EXERCISE AIM
Please render the items as a Markdown table with the columns "Number" and "Text", starting with the first line of the items and going on through the line with "click(x=183, y=236)". Leave out blank lines.
## start
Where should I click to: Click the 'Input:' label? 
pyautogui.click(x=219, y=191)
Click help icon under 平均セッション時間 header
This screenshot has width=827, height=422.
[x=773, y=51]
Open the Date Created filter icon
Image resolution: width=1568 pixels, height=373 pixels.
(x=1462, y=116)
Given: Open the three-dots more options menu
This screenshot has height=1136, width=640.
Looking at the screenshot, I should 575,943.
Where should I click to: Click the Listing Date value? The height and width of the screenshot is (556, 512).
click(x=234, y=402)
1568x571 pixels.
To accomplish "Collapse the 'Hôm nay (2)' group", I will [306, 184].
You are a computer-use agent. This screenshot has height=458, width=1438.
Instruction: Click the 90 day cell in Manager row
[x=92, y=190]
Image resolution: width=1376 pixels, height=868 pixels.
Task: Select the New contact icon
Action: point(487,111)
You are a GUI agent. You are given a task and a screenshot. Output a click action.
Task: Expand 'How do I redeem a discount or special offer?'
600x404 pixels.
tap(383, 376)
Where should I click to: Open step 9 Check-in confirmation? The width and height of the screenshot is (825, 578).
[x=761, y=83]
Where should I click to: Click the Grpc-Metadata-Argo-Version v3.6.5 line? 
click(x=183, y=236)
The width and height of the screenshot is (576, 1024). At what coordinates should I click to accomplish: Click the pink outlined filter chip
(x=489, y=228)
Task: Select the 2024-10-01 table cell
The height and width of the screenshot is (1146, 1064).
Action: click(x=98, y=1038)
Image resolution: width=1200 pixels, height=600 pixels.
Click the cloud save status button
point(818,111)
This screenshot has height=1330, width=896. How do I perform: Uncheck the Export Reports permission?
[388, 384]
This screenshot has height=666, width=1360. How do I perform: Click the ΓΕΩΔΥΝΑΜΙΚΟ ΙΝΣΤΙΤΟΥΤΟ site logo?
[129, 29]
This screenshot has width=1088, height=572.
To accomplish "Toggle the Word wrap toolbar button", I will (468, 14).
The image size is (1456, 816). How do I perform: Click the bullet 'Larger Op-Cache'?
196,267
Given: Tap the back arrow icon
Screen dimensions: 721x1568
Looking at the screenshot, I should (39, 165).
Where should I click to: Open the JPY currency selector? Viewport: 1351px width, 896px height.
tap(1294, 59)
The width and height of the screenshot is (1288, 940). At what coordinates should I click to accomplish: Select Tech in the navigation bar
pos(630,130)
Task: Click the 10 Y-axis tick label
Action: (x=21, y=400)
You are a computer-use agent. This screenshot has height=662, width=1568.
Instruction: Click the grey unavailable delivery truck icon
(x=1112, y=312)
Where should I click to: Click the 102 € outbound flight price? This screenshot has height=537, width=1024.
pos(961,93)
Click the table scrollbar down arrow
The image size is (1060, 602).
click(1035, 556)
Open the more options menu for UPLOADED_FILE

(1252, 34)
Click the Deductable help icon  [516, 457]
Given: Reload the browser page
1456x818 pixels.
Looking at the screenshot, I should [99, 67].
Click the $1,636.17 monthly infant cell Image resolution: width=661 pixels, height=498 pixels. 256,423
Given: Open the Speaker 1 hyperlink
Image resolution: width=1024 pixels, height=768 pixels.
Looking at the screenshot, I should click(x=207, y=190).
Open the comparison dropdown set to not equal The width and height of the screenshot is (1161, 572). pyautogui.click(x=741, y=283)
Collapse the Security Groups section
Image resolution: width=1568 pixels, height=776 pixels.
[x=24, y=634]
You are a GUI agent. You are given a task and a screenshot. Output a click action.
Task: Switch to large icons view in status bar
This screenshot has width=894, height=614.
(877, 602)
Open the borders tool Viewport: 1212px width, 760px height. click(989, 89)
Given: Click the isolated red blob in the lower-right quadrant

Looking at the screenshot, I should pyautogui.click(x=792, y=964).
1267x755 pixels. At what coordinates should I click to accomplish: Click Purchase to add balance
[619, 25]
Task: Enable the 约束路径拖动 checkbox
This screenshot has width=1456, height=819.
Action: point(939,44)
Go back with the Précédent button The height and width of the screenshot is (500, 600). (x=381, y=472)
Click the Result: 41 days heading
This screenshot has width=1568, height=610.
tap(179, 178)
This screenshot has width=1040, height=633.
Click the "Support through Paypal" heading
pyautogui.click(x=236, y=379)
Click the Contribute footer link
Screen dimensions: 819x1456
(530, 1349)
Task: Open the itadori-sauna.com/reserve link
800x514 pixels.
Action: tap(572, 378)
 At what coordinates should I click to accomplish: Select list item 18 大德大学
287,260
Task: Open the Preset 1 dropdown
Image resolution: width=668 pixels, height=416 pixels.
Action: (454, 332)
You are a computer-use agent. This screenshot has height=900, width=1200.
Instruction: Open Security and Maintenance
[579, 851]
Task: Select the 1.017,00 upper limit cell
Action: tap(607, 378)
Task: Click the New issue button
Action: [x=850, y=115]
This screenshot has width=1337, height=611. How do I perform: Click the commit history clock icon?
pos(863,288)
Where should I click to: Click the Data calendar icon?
## end
ANSWER
| Number | Text |
|---|---|
| 1 | Where should I click to: Click the 'Input:' label?  |
| 2 | pyautogui.click(x=219, y=191) |
| 3 | Click help icon under 平均セッション時間 header |
| 4 | This screenshot has width=827, height=422. |
| 5 | [x=773, y=51] |
| 6 | Open the Date Created filter icon |
| 7 | Image resolution: width=1568 pixels, height=373 pixels. |
| 8 | (x=1462, y=116) |
| 9 | Given: Open the three-dots more options menu |
| 10 | This screenshot has height=1136, width=640. |
| 11 | Looking at the screenshot, I should 575,943. |
| 12 | Where should I click to: Click the Listing Date value? The height and width of the screenshot is (556, 512). |
| 13 | click(x=234, y=402) |
| 14 | 1568x571 pixels. |
| 15 | To accomplish "Collapse the 'Hôm nay (2)' group", I will [306, 184]. |
| 16 | You are a computer-use agent. This screenshot has height=458, width=1438. |
| 17 | Instruction: Click the 90 day cell in Manager row |
| 18 | [x=92, y=190] |
| 19 | Image resolution: width=1376 pixels, height=868 pixels. |
| 20 | Task: Select the New contact icon |
| 21 | Action: point(487,111) |
| 22 | You are a GUI agent. You are given a task and a screenshot. Output a click action. |
| 23 | Task: Expand 'How do I redeem a discount or special offer?' |
| 24 | 600x404 pixels. |
| 25 | tap(383, 376) |
| 26 | Where should I click to: Open step 9 Check-in confirmation? The width and height of the screenshot is (825, 578). |
| 27 | [x=761, y=83] |
| 28 | Where should I click to: Click the Grpc-Metadata-Argo-Version v3.6.5 line?  |
| 29 | click(x=183, y=236) |